When I joined the military, however, the BS started again. She was losing her babysitter and she wasn’t happy about it. The lies started again, telling them that when I was deployed to Iraq the first time, I was actually close enough to drive up and see them, but didn’t want to. I even caught a ton of crap from her, saying that I should have been writing them daily, even if it was just on a scrap of carried paper and calling them instead of my wife on the odd occasion that I could call at all. It was ridiculous.
The second deployment was even worse. My wife sent care packages to them, only to have them sent back, rejected and unopened. She even added instigation to her bag of tricks. Telling my wife that I had been writing to her while I was gone, making plans to get back together, and telling her I had made a mistake in marrying her and that my daughter (my youngest with my current wife) should have been from her (the ex.) There seemed to be no end to her antics.

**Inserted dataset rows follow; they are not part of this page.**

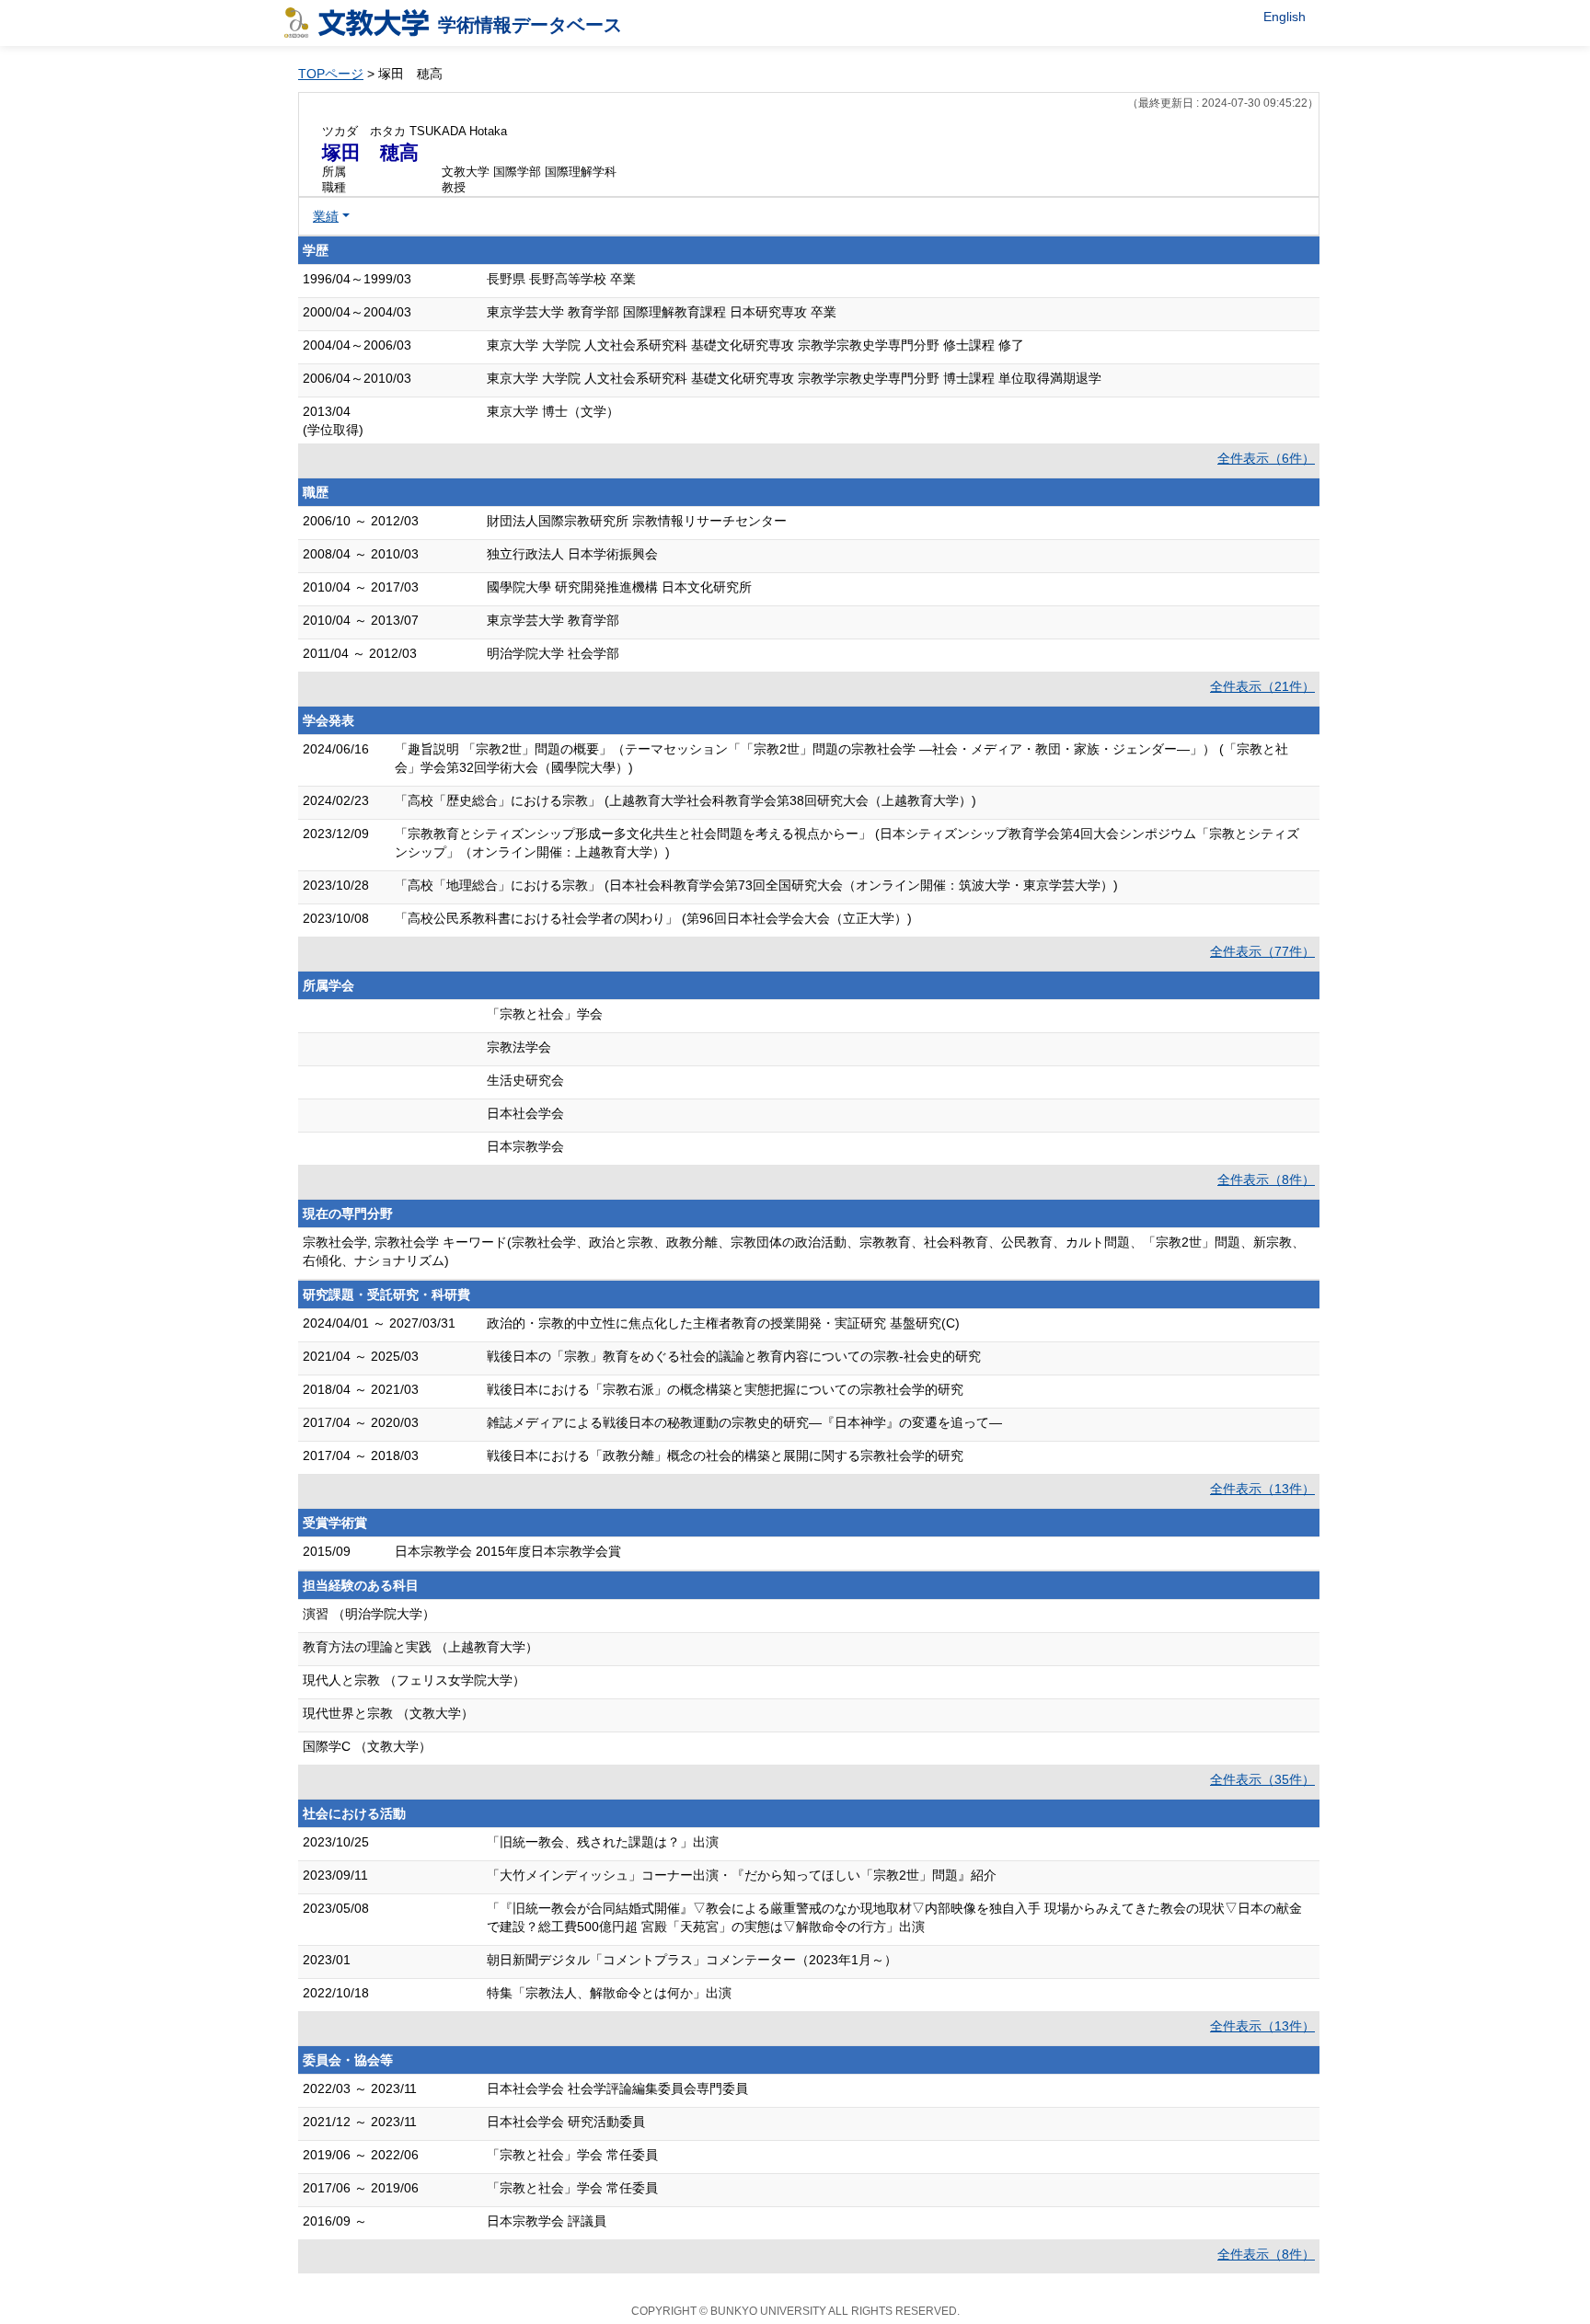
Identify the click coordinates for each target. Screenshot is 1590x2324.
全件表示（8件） (1266, 1179)
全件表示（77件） (1262, 951)
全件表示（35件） (1262, 1779)
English (1284, 16)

Eventually, the boys were old enough to talk to without vetting the conversation through her every time. When their emails weren’t screened or when they weren’t grounded from their phones, that is. The time also came when I believed that the boys were old enough to be talked to about the past and given the complete truth as we knew it. It was an eye opening experience for all of us; them hearing the truth and us hearing more lies and the details of her family’s unwarranted feelings toward me and my wife. I thought it would make the difference we needed to pull them from their masqueraded, deceitful surroundings. Even the son closest to his mother told my wife that she had been more of a mom than his biological mother was. Progress—or so we thought.

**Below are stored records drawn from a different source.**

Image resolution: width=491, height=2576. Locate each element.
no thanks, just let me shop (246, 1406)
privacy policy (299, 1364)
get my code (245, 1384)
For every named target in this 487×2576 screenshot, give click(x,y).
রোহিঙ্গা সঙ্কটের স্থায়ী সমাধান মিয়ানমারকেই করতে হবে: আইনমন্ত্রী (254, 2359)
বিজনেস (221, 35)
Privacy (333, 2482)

They will be fifteen years old this year. I have spoken to them perhaps a handful of times since their visit last summer when the big talk happened. They had gotten to the point of actually wanting to move with us, until the rug was yet again pulled from beneath our feet. Her claims that it was their decision as to whom they moved with, and that she wouldn’t stand in the way were more lies. How can a child, even a teen, make that decision when she tells them that she wouldn’t be able to live if they left; and that if they chose us over her, it would be like they were killing her?
My sons have been purposely kept immature and sheltered from everything but sports, school, and home. They are social, but lack the capacity to do even the simplest of things, like basic grocery shopping and making thoughtful decisions. It hurts to see. It hurts even more knowing that they could be so much more if it weren’t for her and what she has caused or let happen over the years. I sincerely hope that one day they will realize what we all know about her. Until then, the ultimatum is now in their hands, and I can’t help but think that it will be more of the same—me doing my best and still having to be the one to have to walk away empty handed. I guess sometimes your best simply isn’t good enough.